BEGIN Supplied information

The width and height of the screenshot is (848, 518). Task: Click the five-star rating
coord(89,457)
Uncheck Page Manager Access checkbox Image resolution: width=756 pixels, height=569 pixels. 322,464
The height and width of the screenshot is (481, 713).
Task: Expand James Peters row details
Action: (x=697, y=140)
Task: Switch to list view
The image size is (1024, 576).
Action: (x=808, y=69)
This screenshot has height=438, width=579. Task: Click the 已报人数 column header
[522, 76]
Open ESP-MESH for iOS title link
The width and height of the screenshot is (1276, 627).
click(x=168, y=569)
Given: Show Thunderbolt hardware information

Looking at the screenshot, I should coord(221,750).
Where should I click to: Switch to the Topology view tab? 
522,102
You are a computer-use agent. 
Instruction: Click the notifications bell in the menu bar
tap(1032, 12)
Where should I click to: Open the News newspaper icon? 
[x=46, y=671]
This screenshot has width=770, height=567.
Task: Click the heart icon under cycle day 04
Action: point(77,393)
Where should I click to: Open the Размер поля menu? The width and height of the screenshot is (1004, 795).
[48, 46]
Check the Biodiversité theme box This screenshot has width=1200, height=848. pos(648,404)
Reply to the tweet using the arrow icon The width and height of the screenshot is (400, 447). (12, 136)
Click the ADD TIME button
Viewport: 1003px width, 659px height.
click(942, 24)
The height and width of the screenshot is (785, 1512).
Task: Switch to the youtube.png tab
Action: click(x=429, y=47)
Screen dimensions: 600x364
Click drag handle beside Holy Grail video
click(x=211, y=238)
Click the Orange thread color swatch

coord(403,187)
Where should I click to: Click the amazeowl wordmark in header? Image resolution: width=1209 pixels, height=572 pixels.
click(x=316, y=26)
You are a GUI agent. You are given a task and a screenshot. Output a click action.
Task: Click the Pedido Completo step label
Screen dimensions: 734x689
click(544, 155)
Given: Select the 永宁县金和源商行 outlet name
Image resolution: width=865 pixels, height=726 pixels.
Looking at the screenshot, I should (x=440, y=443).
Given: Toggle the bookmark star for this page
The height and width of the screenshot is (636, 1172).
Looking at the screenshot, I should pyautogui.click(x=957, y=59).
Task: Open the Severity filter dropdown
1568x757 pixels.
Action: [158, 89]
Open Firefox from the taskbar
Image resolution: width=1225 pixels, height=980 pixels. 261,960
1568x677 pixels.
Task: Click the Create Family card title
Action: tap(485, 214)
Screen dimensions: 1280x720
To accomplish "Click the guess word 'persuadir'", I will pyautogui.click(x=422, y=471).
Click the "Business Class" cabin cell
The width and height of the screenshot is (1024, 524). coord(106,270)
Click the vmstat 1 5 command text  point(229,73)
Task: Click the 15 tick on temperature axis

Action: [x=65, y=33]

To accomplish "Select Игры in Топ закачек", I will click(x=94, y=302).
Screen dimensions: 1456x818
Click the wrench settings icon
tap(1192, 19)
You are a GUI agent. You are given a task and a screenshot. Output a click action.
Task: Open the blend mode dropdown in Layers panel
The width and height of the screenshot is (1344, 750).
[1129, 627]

END Supplied information

Exercise prompt:
Scan the data above for the string "accomplish". Copy every line in which it appears.

Answer section:
To accomplish "Click the guess word 'persuadir'", I will pyautogui.click(x=422, y=471).
To accomplish "Select Игры in Топ закачек", I will click(x=94, y=302).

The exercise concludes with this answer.